Passage section start

DAME WENDY HALL

PART ONE

“And you may ask yourself, “Well how did I get here?” - David Byrne Talking Heads.

Women readily get written out of science. 

And I intend to do everything I can to end that. 

Apart from the obvious unfairness and inequality, it is intellectually ridiculous that women can’t contribute to science.

I want to make sure that my achievements establish places in science for women. 

I intend to ensure that it doesn’t take 100 years for society (and generations of young women) to suddenly discover that a lady called Wendy Hall did something of importance in science.

I don’t want it to be a revelation that a woman in science could achieve a lot of things. 

I want the record set straight because I’ve observed first-hand how these things just get written out.

Looking back over the last 30 years I'm often called a pioneer in the work I was doing - multimedia

It was a time when anything to do with it was so complicated it prevented anyone from seeing there was going to be a future in it. 

It was hard in those days to deal with video and audio and sound, and pictures. 

We were pushing against the norms of the day and we did it through computing another field that too few people knew anything about.

We were going to do things that would really help people experience the world - to learn to communicate with each other in new ways. 

We saw that the computer could mediate all of this media - the multiplicity of it - using these computational techniques. 

I had a lot of resistance to doing that, in the early part of my career, people just didn't get it. 

Yes, we were pioneers but how little did we know what was to come.

But first a bit of history -

The Frustration Of ‘Expert’ Denial

There was this professor at Southampton.

Passage section end

▸ **What you need to do**
**A)** In the passage, rewrite the text from "I don’t want" up to and including "get written out.", swapping "science" for "engineering".
**B)** In the passage, what field does the writer say they are often called a pioneer in?
**C)** Translate this sentence from the passage into Spanish: "Women readily get written out of science."

Supplied information section start

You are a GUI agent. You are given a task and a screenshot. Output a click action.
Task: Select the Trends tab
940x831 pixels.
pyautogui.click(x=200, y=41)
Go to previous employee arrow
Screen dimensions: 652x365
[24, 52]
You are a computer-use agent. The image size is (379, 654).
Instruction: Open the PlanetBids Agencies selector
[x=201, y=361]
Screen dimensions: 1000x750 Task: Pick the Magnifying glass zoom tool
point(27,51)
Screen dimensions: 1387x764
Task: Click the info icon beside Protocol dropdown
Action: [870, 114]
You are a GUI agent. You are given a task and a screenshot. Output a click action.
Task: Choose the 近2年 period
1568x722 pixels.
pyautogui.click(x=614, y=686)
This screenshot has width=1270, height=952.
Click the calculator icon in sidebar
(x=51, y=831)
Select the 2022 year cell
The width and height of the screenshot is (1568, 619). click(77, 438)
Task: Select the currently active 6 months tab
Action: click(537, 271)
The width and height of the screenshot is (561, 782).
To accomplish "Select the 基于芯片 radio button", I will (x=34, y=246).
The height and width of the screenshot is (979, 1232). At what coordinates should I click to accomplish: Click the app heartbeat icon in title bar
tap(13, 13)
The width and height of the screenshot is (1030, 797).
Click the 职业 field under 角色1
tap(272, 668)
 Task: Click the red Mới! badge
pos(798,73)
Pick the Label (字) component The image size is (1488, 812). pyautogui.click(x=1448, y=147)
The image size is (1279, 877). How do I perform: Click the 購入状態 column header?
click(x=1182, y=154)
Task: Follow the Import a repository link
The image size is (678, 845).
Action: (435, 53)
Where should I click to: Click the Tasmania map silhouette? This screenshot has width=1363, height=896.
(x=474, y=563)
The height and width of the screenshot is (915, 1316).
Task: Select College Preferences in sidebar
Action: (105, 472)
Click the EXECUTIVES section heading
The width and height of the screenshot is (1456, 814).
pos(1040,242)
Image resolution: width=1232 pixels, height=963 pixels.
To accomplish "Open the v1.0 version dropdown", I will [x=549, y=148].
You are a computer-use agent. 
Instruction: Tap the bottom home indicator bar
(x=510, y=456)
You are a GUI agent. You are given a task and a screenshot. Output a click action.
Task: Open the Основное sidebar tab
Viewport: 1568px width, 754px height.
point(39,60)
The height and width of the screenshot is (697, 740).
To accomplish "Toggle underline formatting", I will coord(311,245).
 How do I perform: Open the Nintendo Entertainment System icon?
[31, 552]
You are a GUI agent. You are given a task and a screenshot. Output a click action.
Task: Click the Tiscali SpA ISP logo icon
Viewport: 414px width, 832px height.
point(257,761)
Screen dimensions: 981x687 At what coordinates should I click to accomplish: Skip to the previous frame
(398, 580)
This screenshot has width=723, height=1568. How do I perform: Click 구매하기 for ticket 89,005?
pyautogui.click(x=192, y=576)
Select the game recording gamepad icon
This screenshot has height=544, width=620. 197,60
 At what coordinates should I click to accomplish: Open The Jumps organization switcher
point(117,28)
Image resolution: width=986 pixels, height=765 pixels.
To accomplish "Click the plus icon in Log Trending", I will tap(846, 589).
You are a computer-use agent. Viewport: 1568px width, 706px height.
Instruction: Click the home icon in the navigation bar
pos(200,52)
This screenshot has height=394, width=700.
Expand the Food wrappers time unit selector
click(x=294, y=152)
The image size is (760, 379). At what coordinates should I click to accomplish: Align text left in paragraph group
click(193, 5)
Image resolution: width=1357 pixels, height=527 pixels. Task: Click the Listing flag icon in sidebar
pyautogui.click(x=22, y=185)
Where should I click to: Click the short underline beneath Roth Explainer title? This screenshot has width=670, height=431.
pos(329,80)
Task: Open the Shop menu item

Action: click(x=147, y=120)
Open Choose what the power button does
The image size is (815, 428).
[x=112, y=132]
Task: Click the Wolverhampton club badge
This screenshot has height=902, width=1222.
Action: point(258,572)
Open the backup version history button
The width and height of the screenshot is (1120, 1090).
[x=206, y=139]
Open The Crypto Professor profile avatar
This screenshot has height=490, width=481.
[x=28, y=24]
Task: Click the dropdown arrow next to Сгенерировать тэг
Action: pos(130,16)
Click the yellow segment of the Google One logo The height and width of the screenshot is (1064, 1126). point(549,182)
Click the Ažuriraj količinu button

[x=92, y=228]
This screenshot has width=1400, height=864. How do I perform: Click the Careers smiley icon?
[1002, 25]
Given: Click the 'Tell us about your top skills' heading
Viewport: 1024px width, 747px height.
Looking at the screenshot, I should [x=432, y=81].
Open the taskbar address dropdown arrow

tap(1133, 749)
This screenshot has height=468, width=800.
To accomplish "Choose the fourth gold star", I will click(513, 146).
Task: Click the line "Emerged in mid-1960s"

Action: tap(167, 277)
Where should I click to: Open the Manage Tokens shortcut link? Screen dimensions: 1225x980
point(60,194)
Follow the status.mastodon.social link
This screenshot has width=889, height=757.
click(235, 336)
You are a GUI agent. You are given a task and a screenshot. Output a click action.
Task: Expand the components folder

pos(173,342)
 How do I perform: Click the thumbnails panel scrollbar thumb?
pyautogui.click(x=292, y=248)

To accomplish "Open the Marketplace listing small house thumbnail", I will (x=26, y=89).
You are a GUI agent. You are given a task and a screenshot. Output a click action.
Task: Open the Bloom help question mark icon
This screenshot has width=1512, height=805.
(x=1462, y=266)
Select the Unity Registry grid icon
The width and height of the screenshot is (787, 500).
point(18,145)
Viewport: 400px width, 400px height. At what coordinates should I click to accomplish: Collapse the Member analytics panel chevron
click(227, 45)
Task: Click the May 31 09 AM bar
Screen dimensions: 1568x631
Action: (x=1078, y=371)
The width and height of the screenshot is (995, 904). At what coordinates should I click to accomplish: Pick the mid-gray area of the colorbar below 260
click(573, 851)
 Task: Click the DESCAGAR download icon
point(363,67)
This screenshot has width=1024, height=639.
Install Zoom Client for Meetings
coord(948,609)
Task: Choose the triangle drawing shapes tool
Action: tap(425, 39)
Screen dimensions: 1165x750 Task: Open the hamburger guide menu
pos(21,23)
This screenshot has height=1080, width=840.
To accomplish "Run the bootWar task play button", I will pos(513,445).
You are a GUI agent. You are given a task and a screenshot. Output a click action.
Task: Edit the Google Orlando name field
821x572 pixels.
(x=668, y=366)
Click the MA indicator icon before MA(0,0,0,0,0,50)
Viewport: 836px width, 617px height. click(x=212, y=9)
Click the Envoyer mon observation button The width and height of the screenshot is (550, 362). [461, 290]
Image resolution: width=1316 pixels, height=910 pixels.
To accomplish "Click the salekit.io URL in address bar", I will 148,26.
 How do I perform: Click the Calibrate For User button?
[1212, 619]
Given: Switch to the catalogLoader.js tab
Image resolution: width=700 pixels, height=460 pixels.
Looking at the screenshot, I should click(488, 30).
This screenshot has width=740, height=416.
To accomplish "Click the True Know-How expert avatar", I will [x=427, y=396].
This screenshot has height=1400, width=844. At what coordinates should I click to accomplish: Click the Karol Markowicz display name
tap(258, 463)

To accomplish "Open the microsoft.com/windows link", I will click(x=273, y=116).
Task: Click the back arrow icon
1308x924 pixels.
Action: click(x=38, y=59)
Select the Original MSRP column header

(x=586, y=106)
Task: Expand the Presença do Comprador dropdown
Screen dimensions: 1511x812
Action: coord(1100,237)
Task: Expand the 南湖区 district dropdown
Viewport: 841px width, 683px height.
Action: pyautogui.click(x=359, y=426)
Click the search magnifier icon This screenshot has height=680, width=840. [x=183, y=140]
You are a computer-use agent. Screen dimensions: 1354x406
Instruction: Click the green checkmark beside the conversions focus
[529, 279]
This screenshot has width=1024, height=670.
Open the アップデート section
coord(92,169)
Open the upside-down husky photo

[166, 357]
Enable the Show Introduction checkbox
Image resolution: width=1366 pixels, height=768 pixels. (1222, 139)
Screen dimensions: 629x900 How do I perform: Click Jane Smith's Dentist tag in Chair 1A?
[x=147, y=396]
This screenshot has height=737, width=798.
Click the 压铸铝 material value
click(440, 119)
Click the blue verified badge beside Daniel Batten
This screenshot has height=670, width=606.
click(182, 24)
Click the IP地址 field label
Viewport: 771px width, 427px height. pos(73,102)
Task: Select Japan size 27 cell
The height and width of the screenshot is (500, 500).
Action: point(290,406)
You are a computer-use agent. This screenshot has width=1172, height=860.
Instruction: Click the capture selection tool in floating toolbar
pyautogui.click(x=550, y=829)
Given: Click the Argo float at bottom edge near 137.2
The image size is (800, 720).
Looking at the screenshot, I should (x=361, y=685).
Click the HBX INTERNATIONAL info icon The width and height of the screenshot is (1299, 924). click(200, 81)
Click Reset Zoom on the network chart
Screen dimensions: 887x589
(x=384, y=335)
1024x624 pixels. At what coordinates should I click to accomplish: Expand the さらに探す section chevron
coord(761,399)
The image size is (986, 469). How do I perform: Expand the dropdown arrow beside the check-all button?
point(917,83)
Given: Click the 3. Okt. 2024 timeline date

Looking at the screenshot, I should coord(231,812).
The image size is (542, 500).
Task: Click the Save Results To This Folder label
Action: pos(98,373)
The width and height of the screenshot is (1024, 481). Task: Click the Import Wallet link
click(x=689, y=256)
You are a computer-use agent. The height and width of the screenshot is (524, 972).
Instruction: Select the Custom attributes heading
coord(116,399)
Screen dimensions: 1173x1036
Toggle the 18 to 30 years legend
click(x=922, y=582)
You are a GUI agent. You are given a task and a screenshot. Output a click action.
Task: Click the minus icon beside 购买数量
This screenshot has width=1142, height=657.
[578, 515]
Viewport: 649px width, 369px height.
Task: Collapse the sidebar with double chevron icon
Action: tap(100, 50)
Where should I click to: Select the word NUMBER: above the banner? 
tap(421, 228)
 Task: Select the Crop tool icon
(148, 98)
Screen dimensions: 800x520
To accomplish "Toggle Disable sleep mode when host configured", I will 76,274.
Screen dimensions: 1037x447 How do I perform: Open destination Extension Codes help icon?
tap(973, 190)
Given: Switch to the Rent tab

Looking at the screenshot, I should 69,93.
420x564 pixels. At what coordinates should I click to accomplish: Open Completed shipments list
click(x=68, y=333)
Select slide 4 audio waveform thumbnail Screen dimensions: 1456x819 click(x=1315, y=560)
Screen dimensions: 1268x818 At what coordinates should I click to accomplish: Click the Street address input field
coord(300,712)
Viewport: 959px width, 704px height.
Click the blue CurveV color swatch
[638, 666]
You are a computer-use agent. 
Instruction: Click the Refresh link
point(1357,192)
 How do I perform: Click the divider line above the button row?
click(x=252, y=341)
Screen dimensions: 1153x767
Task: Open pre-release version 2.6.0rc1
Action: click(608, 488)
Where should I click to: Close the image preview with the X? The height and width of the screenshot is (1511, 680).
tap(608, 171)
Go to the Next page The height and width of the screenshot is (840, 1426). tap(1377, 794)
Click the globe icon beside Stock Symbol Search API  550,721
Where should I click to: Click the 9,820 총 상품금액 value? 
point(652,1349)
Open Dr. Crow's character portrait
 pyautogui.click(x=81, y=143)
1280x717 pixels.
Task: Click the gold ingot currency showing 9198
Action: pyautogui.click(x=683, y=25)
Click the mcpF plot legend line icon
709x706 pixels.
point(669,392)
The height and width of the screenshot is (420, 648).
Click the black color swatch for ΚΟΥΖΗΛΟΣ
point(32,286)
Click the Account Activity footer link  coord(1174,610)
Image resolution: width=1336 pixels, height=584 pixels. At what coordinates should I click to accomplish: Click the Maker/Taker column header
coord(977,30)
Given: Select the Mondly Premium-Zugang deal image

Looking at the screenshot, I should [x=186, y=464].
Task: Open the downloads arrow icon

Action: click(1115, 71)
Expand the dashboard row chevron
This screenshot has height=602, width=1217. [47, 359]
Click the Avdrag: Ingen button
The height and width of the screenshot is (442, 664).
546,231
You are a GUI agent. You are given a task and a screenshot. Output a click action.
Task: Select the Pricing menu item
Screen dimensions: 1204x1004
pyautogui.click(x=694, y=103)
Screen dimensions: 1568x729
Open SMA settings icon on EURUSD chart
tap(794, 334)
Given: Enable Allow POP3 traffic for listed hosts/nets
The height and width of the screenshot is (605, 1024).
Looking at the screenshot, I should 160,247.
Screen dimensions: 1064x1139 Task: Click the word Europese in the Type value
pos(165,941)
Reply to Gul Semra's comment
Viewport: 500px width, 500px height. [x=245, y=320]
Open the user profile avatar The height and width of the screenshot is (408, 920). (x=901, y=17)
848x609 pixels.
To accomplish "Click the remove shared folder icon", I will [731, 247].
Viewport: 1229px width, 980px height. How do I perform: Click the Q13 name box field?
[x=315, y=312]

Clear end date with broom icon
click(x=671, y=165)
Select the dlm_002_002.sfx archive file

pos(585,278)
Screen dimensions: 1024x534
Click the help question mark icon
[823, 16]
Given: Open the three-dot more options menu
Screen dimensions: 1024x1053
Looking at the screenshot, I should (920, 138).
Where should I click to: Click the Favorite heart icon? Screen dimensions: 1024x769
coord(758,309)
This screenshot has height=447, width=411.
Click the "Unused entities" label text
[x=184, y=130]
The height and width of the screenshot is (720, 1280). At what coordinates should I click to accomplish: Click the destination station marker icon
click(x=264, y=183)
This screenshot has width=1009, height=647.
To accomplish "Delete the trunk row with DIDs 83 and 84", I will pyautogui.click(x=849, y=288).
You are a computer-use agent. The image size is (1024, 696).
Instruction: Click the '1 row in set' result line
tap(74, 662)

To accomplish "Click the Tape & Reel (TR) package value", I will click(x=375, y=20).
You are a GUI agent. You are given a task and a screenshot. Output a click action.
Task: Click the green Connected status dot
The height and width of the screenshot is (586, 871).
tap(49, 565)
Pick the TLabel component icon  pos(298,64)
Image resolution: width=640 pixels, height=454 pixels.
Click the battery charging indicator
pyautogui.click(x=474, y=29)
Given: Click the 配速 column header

Supplied information section end

▸ **Solutions to the exercise**
**A)**
I don’t want it to be a revelation that a woman in engineering could achieve a lot of things. 

I want the record set straight because I’ve observed first-hand how these things just get written out.

**B)** Multimedia

**C)** A las mujeres se las borra fácilmente de la ciencia.